Thursday, August 28, 2008

On my own...again!

So, to start with I initially titled this blog "Alone...again!" But then I realized that I am never alone. My God is ALWAYS with me. So I changed it to On my own...again. Which, I am. After four years of marriage, Marcus has left us. Yes, us; not ME but US. See with the me comes the four us'es. No real reason for leaving given honestly, just a bunch of jabber. I trust that God is moving me to where he wants me in my life and I can only trust that one day Marcus will see, know and feel the mistake that he is making. I love him very much and want nothing more than to see that necessary change in order for our family to be what God has designed a family to be. But until that time comes, I can only put my hopes and prayers in Christ. Great song by the way, In Christ Alone ( my hope is found).
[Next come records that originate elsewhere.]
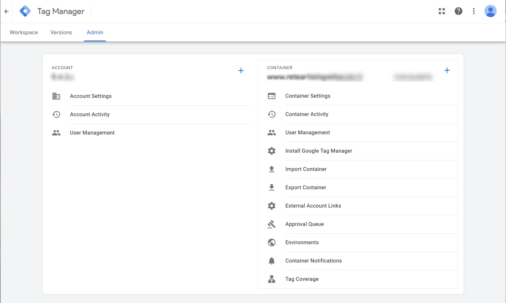Select the Install Google Tag Manager option
The height and width of the screenshot is (303, 506).
(319, 151)
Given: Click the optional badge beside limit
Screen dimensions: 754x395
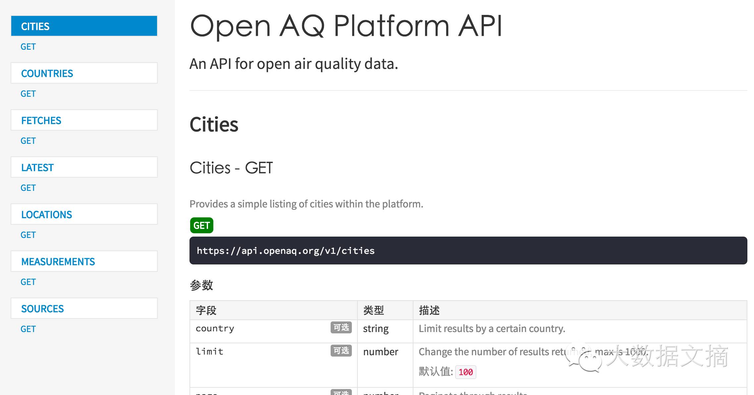Looking at the screenshot, I should (x=341, y=351).
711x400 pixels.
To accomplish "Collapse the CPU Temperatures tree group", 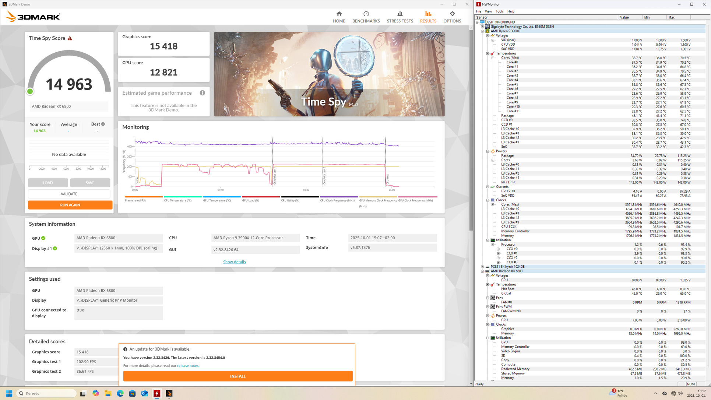I will click(488, 53).
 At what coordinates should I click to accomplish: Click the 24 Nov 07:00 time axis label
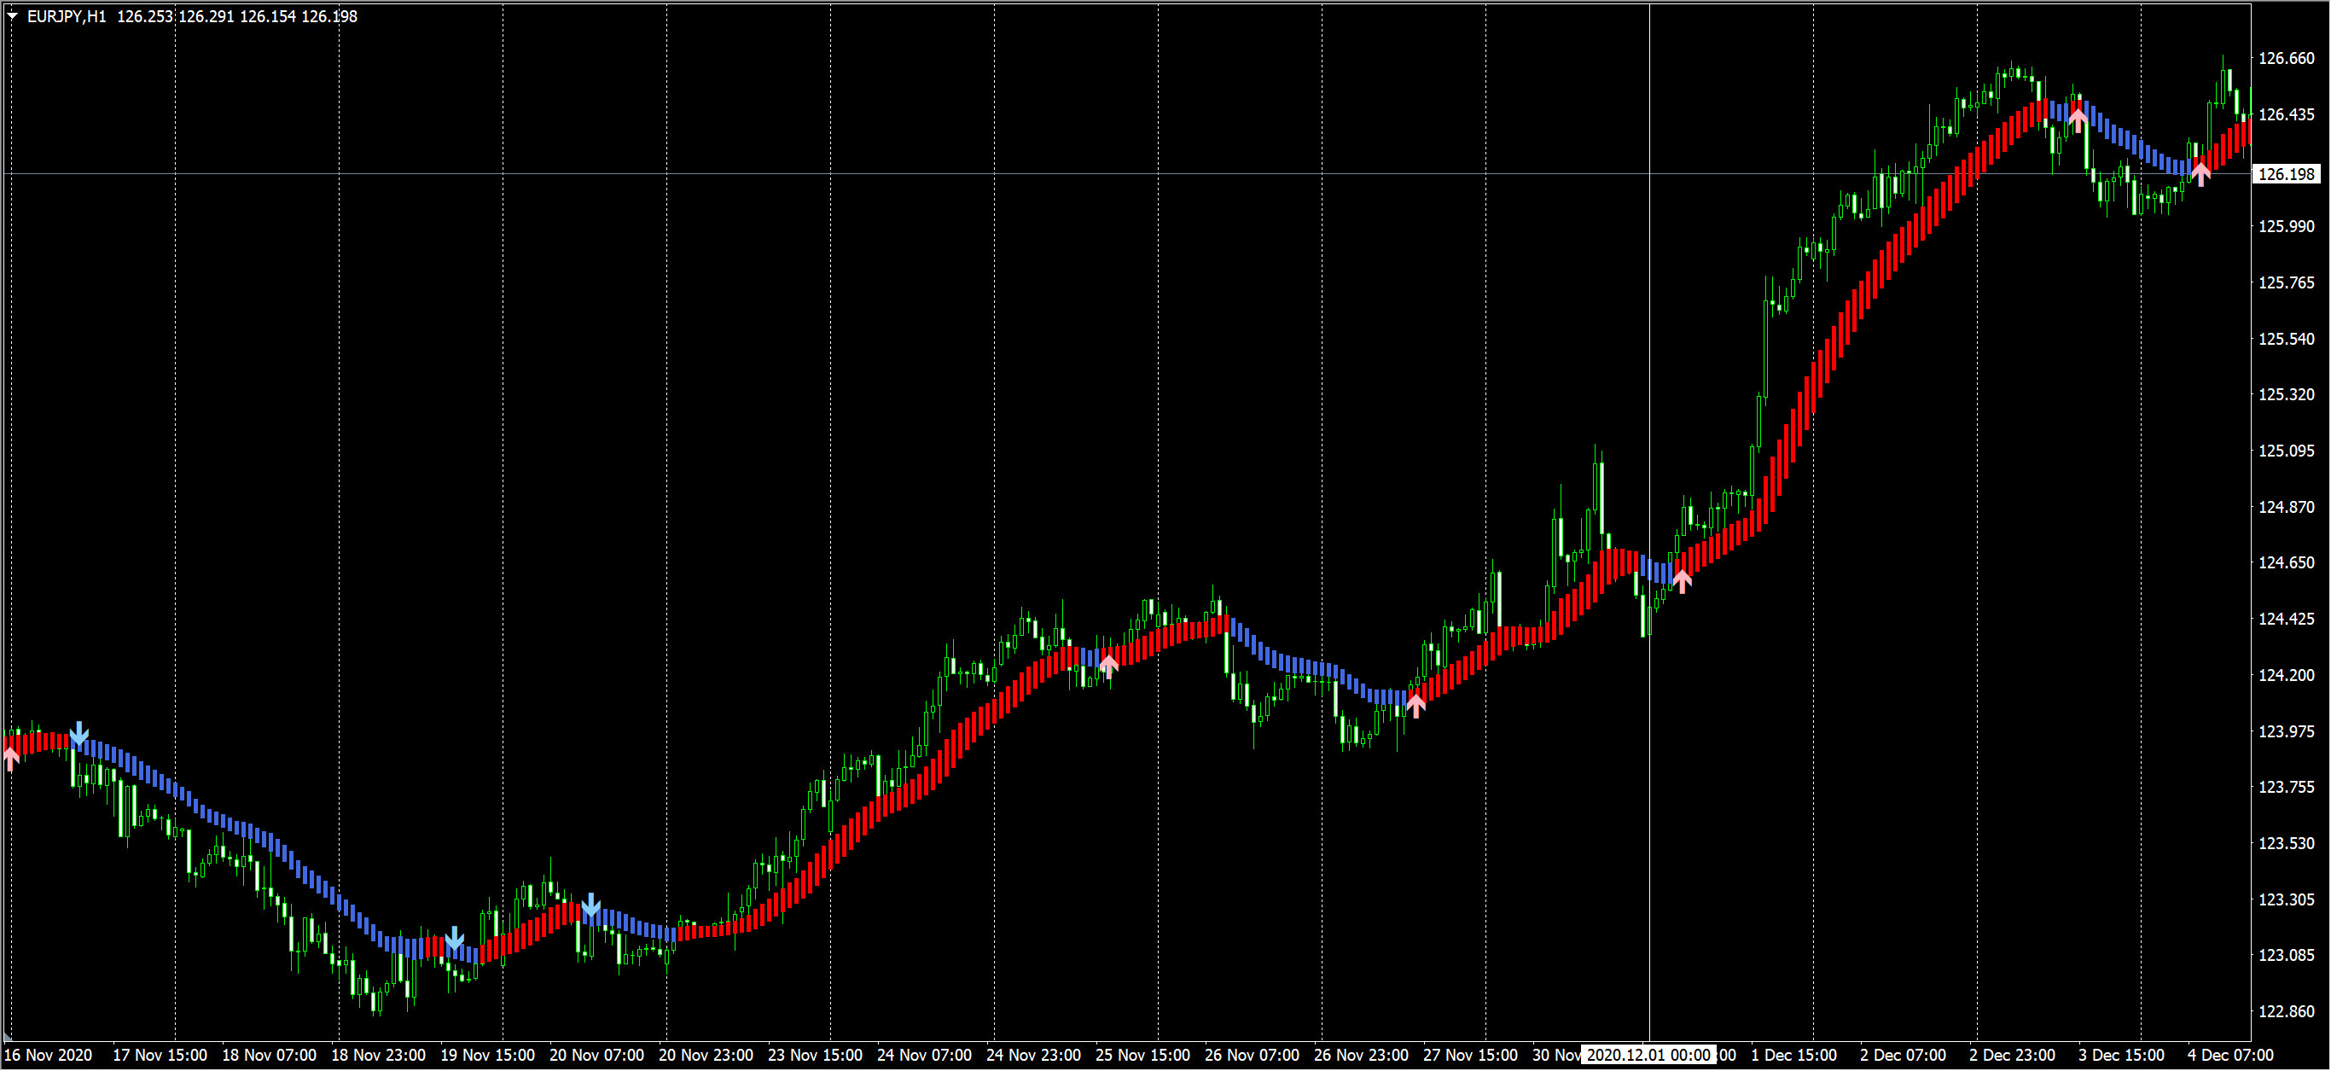pyautogui.click(x=924, y=1056)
So in the mean time (for however long that meantime is, if it ever comes) I am going on with my life again, on my own. This part is the ME part because I am the head of this house and the provider for my family. I am the spiritual leader and I hope that I am teaching my children to rely on God.

As a matter of fact, there is a story to go along with that comment. Ryane, my 12 year old, comes into my bedroom last night complaining of her eyes bothering her. Now mind you she has been complaining of her eyes burning and itching for the past 3 days. So again we get the allergy eyedrops out and go through the process.

Afterward she says "Mom it feels like there is something in the corner of my eye and I can't get it out."
To that I reply: "You must have scratched it doing all of that rubbing the past few days, now go back to bed."
She mumbles while rubbing that very troublesome eye: "I can't. I tried but it bothers me when I close my eye."
Knowing this is another excuse to stay out of bed I say: "Ryane, just go pray about it and go to bed."
She grumbles but slowly goes back to bed.

The next morning she is getting ready for school and says "Lets put the drops in again because my eye is scratched again"
I kinda giggled and said "Well, Ryane, your eye is not going to heal overnight anyway sweetie."
She gave me a raised eyebrow and put me in my place with: "It will if I ask God to heal it."

Well, shut my mouth. What more is there to say after that one?